If capital outflow gives way to a capital inflow, or if the situation on the raw materials markets becomes worse, the exchange rate of the ruble in regard to the bi-currency basket may alter significantly.

The reason for cancelling the currency corridor is that the RF Central Bank intends to reduce its influence on the financial market. It is not a secret that the CB’s support for the ruble on the currency market represents the principal emission mechanism applied by the RF Central Bank, and it has been effectively operating for the past decade. Now, finally, the Bank of Russia abandons that mechanism. Its new mechanisms will be expansion of operations with ruble-denominated securities on the open market and providing banks with various forms of liquidity.

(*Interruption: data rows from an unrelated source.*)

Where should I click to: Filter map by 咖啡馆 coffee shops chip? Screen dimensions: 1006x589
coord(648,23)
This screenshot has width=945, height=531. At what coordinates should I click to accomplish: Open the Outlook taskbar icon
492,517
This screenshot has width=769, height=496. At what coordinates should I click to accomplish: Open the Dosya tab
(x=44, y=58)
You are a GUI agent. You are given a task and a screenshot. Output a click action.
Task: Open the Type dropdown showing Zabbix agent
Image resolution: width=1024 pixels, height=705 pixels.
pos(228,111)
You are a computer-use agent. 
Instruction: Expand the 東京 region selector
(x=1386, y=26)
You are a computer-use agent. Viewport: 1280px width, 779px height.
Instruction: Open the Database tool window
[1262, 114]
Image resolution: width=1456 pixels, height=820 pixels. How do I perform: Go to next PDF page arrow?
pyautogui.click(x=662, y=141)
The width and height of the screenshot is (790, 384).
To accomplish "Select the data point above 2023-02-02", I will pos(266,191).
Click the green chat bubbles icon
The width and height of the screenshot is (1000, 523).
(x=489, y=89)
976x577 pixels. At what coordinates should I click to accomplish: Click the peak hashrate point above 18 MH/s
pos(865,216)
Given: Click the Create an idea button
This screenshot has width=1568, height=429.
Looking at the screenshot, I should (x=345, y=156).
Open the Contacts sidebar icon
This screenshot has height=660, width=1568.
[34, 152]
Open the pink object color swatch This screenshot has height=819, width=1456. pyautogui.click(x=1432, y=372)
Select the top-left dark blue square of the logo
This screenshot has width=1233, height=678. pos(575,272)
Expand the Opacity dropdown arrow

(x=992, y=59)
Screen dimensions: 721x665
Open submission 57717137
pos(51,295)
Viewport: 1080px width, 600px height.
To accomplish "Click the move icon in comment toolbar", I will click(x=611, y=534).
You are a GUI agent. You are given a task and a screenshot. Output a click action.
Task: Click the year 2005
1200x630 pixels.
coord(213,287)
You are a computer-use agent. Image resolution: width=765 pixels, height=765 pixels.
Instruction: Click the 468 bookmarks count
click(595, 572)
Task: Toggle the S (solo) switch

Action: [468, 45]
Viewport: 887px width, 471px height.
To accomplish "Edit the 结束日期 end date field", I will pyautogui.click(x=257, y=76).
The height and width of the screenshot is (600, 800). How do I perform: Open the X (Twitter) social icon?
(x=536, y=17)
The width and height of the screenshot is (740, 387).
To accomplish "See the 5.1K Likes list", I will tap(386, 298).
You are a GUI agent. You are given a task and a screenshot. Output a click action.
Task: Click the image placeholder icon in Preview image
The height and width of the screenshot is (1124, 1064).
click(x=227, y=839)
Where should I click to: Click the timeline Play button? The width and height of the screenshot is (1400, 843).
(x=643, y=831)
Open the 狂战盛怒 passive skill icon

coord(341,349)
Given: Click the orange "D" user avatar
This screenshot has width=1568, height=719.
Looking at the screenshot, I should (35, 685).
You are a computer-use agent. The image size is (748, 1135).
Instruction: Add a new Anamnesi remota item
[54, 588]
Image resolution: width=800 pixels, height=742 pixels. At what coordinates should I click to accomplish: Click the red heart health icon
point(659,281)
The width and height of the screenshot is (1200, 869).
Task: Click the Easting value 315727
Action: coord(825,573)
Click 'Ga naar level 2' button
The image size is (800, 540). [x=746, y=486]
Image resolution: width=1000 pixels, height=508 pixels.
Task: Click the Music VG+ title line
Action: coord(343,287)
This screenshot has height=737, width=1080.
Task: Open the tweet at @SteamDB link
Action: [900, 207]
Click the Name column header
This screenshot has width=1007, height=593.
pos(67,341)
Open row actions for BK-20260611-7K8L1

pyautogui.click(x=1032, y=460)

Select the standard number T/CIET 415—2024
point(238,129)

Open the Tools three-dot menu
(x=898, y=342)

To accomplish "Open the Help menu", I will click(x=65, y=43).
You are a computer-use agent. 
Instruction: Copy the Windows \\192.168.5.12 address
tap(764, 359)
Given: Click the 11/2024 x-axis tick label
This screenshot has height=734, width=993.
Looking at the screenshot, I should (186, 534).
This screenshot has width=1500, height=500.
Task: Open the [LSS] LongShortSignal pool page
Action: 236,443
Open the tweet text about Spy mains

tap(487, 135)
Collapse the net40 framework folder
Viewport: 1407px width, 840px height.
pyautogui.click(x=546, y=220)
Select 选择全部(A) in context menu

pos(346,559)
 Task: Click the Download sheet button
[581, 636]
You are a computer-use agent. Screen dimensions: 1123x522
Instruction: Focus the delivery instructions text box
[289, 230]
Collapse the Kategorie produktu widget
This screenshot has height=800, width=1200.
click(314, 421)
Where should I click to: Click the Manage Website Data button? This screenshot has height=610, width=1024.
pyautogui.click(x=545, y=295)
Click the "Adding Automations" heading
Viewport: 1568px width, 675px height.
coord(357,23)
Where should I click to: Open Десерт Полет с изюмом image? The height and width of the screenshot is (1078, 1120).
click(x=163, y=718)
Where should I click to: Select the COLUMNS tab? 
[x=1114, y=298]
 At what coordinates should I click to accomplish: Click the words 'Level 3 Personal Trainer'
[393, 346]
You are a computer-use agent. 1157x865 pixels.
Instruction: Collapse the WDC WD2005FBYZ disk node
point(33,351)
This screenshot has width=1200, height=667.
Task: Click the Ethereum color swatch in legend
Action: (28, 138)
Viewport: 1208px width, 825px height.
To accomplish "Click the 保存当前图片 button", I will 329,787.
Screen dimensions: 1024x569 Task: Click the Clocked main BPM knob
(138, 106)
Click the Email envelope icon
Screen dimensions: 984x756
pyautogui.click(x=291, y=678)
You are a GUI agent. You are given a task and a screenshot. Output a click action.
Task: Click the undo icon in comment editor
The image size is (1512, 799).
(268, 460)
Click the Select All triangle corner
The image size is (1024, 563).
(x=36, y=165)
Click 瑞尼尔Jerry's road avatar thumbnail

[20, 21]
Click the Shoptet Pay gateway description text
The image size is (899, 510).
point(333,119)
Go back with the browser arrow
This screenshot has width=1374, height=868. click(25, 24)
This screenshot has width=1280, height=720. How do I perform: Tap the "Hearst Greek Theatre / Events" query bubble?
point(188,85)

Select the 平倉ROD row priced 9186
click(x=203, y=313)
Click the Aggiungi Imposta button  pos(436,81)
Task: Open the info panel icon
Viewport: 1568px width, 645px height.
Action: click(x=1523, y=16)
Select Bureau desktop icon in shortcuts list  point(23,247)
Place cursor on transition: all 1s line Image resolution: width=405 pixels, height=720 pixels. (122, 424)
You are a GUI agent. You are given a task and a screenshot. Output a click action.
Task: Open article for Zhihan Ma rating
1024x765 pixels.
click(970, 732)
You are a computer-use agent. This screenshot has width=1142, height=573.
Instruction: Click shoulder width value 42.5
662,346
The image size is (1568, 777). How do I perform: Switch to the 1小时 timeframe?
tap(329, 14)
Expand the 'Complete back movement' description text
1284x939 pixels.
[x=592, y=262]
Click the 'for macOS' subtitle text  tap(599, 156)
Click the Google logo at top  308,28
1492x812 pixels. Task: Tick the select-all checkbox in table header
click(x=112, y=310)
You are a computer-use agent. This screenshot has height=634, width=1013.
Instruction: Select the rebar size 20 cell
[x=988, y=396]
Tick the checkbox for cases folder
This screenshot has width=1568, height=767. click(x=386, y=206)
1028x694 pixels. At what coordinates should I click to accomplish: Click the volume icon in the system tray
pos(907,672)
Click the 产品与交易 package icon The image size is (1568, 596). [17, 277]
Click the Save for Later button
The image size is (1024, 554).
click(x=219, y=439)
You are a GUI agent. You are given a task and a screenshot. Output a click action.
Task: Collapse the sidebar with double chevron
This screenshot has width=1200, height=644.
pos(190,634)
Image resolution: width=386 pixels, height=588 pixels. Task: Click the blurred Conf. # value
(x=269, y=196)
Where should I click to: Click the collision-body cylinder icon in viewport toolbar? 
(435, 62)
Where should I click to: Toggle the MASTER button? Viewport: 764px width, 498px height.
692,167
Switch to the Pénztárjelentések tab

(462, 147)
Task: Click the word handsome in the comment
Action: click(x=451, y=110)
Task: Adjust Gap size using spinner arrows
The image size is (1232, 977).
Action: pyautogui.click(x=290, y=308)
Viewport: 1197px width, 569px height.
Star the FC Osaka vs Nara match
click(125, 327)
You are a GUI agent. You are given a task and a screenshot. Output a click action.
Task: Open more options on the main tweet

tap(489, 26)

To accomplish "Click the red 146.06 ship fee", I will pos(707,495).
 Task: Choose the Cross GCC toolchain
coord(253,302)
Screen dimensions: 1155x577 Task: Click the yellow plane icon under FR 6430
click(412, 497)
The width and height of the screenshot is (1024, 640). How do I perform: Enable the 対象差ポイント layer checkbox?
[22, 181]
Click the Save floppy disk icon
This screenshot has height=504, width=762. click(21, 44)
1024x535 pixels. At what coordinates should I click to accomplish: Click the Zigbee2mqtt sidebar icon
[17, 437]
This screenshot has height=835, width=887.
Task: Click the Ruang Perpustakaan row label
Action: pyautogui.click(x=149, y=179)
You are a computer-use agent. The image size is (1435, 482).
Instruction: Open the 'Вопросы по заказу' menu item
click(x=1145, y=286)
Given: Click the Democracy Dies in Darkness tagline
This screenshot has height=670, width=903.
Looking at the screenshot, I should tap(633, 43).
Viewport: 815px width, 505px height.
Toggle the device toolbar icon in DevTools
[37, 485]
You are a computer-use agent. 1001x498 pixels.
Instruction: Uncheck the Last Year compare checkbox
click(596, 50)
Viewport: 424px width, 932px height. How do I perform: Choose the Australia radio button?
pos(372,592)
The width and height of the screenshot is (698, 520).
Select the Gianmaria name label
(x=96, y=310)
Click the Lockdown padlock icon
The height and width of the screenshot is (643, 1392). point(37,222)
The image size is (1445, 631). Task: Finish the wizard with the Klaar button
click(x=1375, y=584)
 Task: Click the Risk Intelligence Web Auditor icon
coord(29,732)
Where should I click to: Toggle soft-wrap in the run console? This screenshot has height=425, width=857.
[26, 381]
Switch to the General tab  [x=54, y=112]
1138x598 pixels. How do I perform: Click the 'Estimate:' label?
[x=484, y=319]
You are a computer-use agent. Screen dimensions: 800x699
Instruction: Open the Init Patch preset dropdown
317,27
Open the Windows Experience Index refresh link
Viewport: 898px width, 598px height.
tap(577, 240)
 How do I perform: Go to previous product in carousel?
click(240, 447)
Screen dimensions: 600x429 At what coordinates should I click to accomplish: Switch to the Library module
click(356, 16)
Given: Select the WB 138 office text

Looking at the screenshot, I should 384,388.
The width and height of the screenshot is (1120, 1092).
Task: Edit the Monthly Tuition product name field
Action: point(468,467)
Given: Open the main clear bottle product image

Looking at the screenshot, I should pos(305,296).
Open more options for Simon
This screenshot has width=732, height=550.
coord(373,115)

The RF Central Bank’s goal is to maintain the inflation rate at a lower level than it is now. The full-year inflation index will exceed its forecasted value published by the RF Ministry of Economic Development early this year. We estimate that towards the year’s end the inflation rate will be 7%. Its growth this year has been triggered by two major factors: the rising tariffs set by natural monopolies and the food crisis caused by drought in some regions of the world.
In order to compensate for the inflation-linked risks, last summer the Bank Russia raised its rate of refinancing to 8.25%. However I believe that these two pro-inflationary factors will dwindle towards the year’s end, and then the RF Central Bank may decide to bring the rate of refinancing down to 8%. Perhaps this will happen as early as November – December 2012.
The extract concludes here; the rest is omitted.